This patch will let us update the two Linux selftest drivers in
subsequent patches with their respective SPDX license identifiers and
let us remove repetitive license boiler plate.
[0] https://github.com/copyleft-next/copyleft-next/blob/master/Releases/copylef…
[1] https://lore.kernel.org/lkml/1465929311-13509-1-git-send-email-mcgrof@kerne…
[2] https://lore.kernel.org/lkml/CA+55aFyhxcvD+q7tp+-yrSFDKfR0mOHgyEAe=f_94aKLs…
[3] https://lore.kernel.org/lkml/20170516232702.GL17314@wotan.suse.de/
[4] https://lkml.kernel.org/r/1495234558.7848.122.camel@linux.intel.com
[5] https://lists.fedorahosted.org/archives/list/copyleft-next@lists.fedorahost…
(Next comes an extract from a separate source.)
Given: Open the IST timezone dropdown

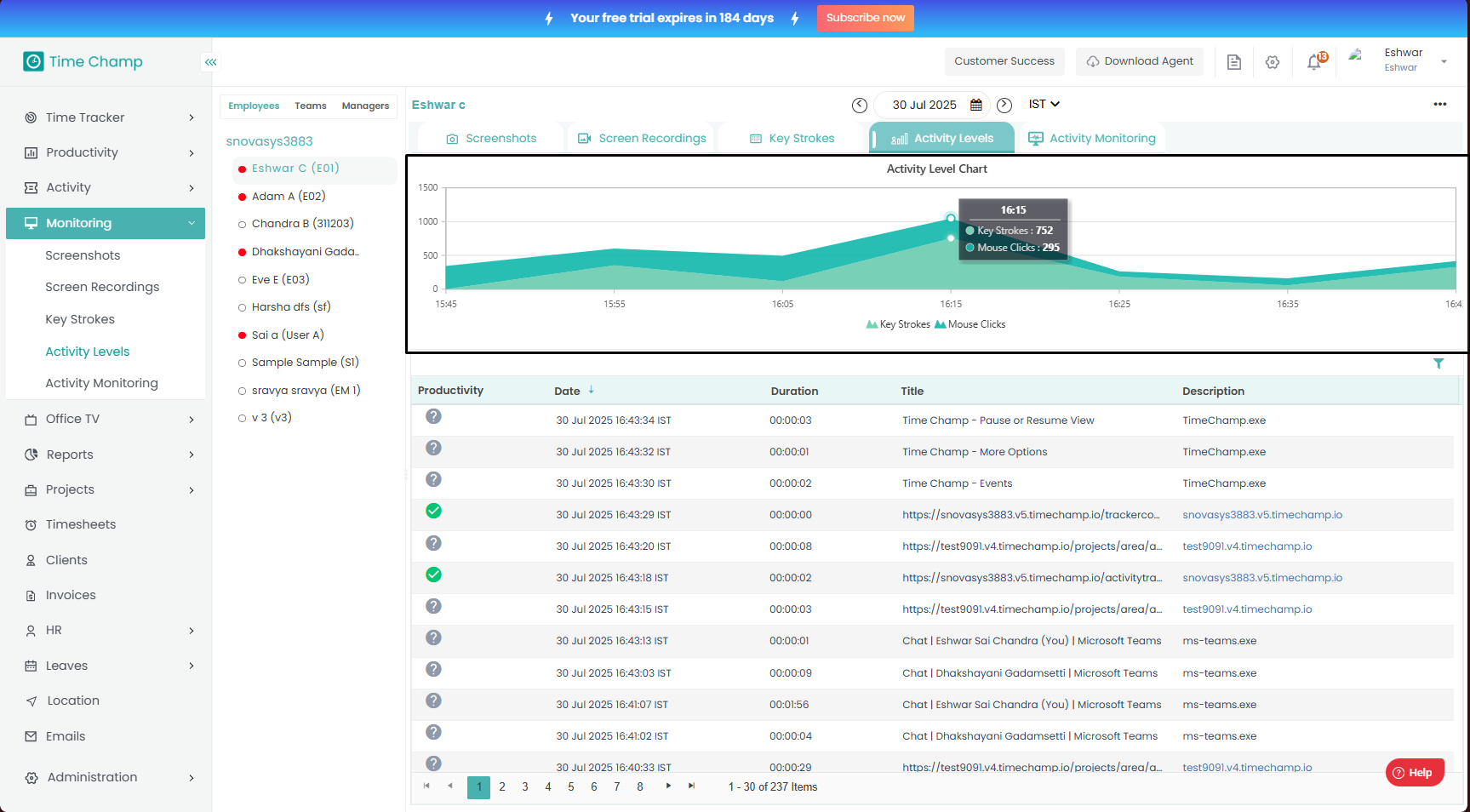Looking at the screenshot, I should pos(1044,104).
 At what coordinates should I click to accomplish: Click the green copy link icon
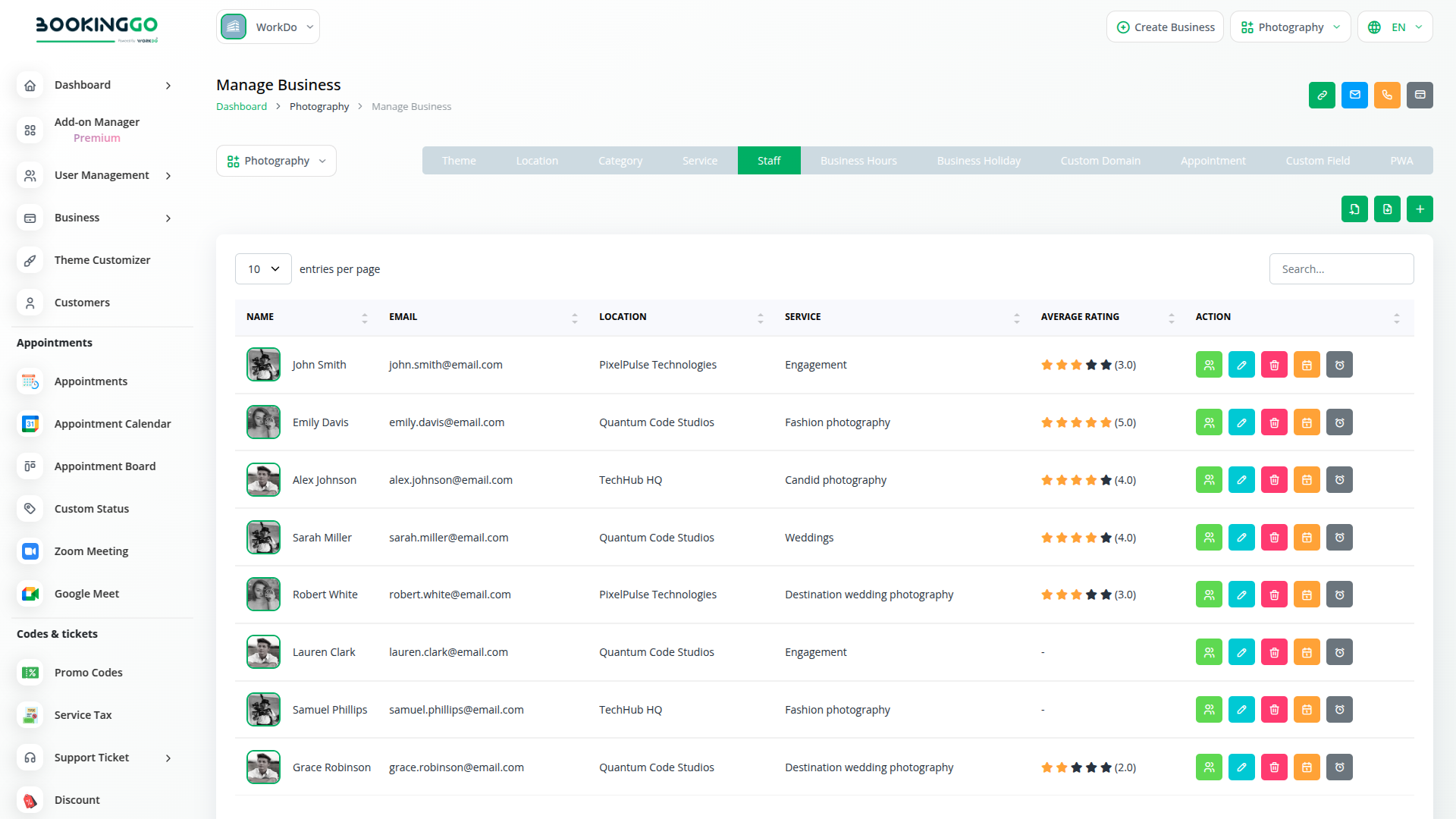click(x=1322, y=95)
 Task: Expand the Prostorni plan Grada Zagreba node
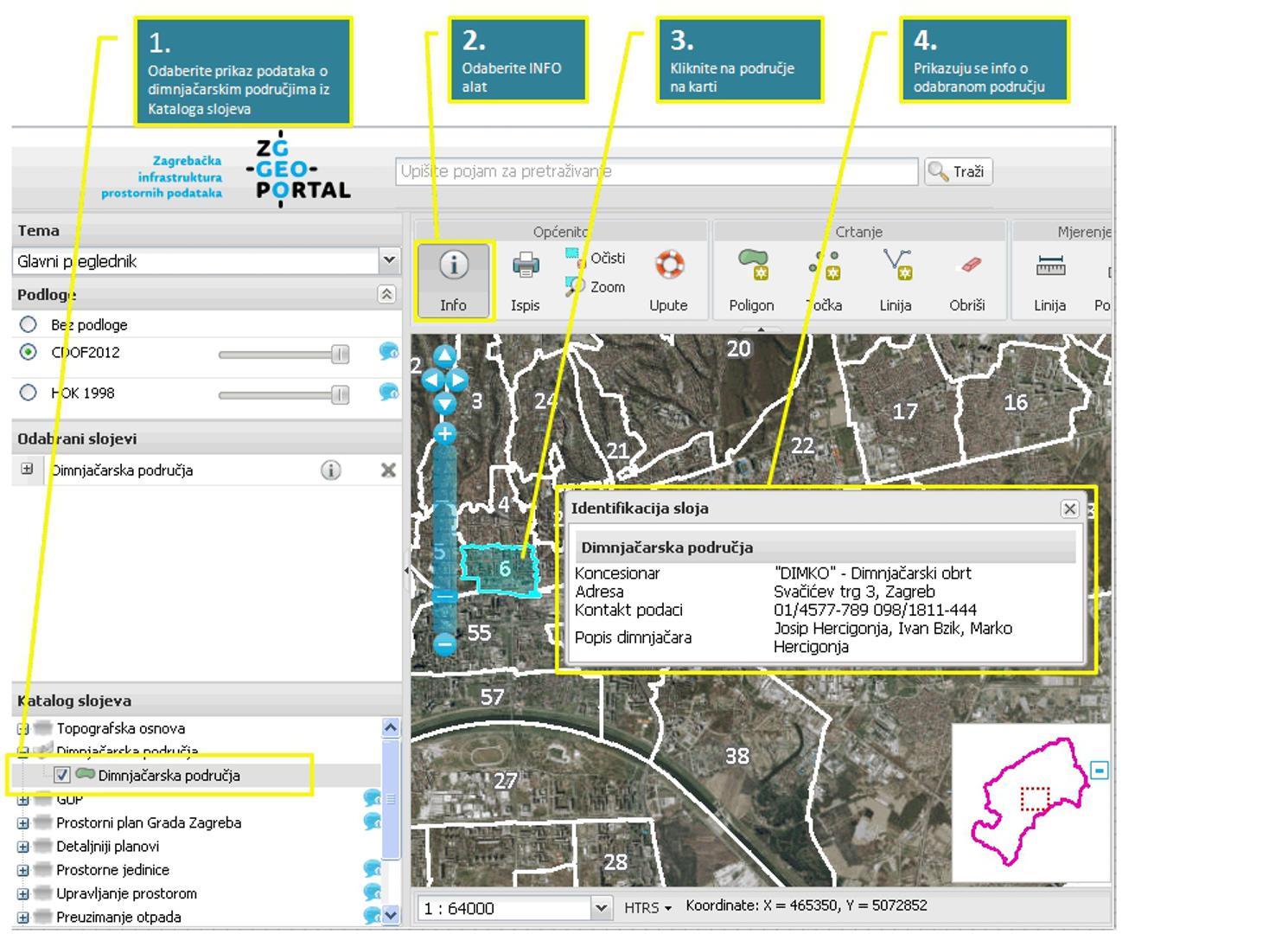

[6] https://spdx.org/licenses/copyleft-next-0.3.0.html
[7] https://spdx.org/licenses/copyleft-next-0.3.1.html
Cc: Goldwyn Rodrigues <rgoldwyn(a)suse.com>
Cc: Kuno Woudt <kuno(a)frob.nl>
Cc: Richard Fontana <fontana(a)sharpeleven.org>
Cc: copyleft-next(a)lists.fedorahosted.org
Cc: Ciaran Farrell <Ciaran.Farrell(a)suse.com>
Cc: Christopher De Nicolo <Christopher.DeNicolo(a)suse.com>
Cc: Christoph Hellwig <hch(a)lst.de>
Cc: Greg Kroah-Hartman <gregkh(a)linuxfoundation.org>
Cc: Thomas Gleixner <tglx(a)linutronix.de>
Cc: Jonathan Corbet <corbet(a)lwn.net>
Cc: Thorsten Leemhuis <linux(a)leemhuis.info>
Cc: Andrew Morton <akpm(a)linux-foundation.org>
Signed-off-by: Luis Chamberlain <mcgrof(a)kernel.org>
---
LICENSES/dual/copyleft-next-0.3.1 | 237 ++++++++++++++++++++++++++++++
1 file changed, 237 insertions(+)
create mode 100644 LICENSES/dual/copyleft-next-0.3.1
diff --git a/LICENSES/dual/copyleft-next-0.3.1 b/LICENSES/dual/copyleft-next-0.3.1
new file mode 100644
index 000000000000..086bcb74b478
--- /dev/null
+++ b/LICENSES/dual/copyleft-next-0.3.1
@@ -0,0 +1,237 @@
+Valid-License-Identifier: copyleft-next-0.3.1
+SPDX-URL: https://spdx.org/licenses/copyleft-next-0.3.1
+Usage-Guide:
+ This license can be used in code, it has been found to be GPLv2 compatible
+ by attorneys at Redhat and SUSE, however to air on the side of caution,
+ it's best to only use it together with a GPL2 compatible license using "OR".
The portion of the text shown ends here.